Visited 21.2.2009, approaching along the beck from the south (along the "Meanwood Valley Trail" footpath). Plenty of snowdrops and crocuses in evidence, making for a lovely spring day. The stone is an attractive pointed piece of granite, five feet or so tall. It is a striking bright green colour, from the moss and lichen covering it. Being granite, it would take a lot to wear it down and there are certainly marks which could be water erosion lines.

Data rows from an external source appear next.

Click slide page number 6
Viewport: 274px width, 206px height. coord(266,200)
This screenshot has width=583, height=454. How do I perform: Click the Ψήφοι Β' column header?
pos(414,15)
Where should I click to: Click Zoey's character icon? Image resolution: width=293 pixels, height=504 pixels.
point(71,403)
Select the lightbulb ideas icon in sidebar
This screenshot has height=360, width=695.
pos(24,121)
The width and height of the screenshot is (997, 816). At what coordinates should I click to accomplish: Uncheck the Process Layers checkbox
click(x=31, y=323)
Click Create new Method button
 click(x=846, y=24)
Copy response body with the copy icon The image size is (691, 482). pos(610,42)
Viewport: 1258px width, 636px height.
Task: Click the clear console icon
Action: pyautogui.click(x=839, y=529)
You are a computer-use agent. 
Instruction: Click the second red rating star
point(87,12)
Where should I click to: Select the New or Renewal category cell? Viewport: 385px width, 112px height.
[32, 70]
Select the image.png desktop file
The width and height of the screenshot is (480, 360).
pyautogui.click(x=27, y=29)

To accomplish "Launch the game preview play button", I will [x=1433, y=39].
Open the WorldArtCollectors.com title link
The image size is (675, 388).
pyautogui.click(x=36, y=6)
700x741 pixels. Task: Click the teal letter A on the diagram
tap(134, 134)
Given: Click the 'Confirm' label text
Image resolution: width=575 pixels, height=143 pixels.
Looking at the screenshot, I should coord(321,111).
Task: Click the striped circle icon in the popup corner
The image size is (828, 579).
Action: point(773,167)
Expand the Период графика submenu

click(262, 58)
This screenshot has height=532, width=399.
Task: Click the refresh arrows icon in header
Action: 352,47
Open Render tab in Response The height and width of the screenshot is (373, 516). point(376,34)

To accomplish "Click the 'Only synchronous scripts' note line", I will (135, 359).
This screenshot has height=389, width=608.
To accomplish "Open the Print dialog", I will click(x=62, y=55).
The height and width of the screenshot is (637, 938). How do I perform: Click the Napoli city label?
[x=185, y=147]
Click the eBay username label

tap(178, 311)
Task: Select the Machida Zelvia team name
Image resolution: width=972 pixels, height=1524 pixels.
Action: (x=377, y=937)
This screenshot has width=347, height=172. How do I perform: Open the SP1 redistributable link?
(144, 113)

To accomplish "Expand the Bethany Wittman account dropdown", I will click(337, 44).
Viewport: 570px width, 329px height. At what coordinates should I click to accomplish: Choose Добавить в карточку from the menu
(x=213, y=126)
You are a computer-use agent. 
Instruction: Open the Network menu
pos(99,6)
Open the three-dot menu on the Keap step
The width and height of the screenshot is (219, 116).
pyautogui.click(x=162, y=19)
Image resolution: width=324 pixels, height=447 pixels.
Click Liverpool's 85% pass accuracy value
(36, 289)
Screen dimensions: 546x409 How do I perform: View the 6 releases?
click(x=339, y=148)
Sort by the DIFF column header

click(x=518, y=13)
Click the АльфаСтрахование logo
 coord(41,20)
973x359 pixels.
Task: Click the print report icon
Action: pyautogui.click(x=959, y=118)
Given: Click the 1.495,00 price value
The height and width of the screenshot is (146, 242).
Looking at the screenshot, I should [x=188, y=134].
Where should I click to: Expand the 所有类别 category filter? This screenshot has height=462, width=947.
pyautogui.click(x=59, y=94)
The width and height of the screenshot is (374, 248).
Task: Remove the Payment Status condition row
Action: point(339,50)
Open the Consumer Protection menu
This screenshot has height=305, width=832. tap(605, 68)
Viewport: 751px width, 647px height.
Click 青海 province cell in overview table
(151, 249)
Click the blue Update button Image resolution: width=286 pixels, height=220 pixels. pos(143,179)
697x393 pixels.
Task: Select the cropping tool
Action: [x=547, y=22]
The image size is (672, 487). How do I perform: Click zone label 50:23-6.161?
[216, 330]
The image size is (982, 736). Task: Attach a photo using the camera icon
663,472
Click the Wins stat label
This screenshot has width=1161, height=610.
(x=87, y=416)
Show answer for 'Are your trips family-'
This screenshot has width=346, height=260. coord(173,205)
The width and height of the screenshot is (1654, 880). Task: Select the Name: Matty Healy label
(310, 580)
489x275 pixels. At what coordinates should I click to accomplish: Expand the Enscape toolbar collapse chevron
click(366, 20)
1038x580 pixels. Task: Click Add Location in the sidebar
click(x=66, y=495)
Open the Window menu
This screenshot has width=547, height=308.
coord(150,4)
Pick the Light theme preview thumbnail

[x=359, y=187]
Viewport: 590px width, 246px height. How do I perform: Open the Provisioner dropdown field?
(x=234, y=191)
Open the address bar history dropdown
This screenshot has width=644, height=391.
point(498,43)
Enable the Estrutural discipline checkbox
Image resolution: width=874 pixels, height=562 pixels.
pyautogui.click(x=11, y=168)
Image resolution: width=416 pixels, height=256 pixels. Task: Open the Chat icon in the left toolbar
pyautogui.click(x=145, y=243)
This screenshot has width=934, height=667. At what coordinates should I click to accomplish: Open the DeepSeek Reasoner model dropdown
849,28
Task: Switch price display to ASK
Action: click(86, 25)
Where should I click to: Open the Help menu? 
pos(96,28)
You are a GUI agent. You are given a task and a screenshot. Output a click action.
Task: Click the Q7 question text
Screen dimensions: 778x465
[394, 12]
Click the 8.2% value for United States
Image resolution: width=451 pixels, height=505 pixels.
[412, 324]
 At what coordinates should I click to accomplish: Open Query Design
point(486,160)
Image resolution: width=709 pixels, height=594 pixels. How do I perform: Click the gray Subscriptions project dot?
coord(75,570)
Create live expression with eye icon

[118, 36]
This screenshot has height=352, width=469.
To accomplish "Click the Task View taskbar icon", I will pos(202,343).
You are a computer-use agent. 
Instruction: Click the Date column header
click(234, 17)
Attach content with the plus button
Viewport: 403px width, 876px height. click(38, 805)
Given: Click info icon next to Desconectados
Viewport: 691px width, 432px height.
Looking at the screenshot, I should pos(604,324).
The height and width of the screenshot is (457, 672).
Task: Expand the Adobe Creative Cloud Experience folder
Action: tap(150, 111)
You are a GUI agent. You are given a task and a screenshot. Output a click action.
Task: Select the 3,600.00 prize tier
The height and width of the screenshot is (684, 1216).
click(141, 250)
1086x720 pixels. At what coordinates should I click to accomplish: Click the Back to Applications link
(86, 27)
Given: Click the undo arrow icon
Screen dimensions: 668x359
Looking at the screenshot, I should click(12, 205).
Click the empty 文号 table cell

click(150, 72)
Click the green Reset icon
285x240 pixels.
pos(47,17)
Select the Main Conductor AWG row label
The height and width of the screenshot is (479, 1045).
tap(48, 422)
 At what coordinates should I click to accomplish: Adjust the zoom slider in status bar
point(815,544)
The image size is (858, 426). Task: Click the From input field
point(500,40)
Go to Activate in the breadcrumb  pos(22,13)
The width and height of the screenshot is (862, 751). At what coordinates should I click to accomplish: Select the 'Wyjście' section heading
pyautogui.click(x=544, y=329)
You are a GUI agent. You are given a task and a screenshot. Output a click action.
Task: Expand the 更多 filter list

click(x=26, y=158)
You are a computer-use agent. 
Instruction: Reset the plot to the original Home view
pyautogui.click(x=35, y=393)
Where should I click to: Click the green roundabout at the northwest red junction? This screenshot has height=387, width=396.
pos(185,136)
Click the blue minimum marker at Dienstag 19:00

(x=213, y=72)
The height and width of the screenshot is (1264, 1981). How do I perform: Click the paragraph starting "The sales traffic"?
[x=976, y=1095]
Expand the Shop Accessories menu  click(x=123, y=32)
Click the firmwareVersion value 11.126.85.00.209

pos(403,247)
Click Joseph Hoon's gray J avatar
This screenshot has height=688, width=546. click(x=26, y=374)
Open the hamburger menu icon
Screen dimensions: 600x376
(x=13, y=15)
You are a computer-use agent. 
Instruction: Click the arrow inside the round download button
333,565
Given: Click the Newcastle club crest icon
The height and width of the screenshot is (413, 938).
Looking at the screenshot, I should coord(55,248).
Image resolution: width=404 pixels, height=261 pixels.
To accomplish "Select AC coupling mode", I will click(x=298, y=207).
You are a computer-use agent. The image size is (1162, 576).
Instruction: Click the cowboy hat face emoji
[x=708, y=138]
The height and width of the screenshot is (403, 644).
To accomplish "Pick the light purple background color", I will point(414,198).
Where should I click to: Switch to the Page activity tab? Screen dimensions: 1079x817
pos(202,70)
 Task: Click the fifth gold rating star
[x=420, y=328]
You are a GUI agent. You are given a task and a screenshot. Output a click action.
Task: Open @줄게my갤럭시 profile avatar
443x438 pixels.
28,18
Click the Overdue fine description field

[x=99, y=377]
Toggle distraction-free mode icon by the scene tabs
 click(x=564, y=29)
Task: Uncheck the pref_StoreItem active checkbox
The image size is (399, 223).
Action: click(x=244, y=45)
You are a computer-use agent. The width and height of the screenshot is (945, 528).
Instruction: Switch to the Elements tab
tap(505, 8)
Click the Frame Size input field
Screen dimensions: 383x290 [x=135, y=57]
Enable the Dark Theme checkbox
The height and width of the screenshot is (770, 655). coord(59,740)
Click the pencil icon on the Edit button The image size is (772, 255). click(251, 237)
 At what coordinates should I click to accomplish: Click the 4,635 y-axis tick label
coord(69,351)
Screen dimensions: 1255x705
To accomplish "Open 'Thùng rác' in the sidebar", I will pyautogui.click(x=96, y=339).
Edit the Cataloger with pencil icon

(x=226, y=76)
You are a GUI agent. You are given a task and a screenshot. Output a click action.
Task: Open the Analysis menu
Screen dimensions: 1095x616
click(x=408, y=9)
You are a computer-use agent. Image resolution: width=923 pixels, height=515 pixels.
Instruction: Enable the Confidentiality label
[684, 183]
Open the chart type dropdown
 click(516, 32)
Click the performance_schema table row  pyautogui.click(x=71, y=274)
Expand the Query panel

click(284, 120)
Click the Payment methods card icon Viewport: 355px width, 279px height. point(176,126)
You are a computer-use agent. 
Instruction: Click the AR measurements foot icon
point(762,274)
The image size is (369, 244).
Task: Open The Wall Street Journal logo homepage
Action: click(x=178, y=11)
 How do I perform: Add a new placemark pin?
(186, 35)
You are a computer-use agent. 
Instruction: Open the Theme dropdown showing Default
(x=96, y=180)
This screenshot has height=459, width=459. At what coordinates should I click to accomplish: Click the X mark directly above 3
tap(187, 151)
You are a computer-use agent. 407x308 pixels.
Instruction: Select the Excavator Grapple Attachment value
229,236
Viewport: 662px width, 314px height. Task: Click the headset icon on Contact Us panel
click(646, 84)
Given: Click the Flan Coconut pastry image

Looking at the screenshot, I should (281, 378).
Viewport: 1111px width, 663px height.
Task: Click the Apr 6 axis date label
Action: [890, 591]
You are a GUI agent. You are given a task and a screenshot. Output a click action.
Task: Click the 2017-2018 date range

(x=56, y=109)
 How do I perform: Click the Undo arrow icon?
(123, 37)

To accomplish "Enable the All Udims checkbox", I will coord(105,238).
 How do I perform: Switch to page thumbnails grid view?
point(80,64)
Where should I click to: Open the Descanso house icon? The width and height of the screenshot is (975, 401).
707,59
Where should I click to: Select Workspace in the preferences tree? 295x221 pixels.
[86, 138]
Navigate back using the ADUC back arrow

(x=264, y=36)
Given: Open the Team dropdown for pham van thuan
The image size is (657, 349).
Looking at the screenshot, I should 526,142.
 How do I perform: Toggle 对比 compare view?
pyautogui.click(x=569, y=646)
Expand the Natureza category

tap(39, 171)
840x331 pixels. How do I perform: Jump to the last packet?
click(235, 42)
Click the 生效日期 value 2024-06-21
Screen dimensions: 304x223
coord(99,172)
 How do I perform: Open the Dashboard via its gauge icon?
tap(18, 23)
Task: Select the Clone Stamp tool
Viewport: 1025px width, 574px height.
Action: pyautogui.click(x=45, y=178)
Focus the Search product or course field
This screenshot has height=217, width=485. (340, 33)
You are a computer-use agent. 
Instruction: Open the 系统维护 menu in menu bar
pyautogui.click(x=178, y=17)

However, it is quite "sharp" along the edges, which may indicate a younger age. I have been looking at the available editions of the largest scale OS maps (County Series 25 inch to the mile) from the 1880s onwards, up to the latest 1:1250 scale OS maps. The stone is not marked on any of them, which is odd if it has always been there - having said that, it's odd that's it's not shown on the OS even now, as it is certainly substantial enough to merit a "stone". My visit also took me to the Uni campus at Beckett Park, where estate maps of the area from the earlier 18th century are on display - until the early 18th century this whole area was owned as part of the landholdings of nearby Kirkstall Abbey, so it would be interesting to know what the Cistercian monks would have made of a prehistoric pagan monument being on their land, if it was there then.
Worth a visit, Meanwoodside is easily accessible and has a car parking area.
The local historian Arthur Hopwood told me about this stone.
It's his opinion that this is one of the many stones erected around the beckside by Edward Oates, who bought this land in 1834.
Mr. Oates put up the large stones around the pond just north of this, and also installed the 'clapper' bridges found there. It seems he had a thing about having 'ye olde looking stones' on his estate.
Edward Oates was a member of the Mill Hill Chapel, in Leeds City Centre, and apparently brought some of the stone from there, including the two rough stone 'pillars' that are to be found near the pond, a little further up the beck from here.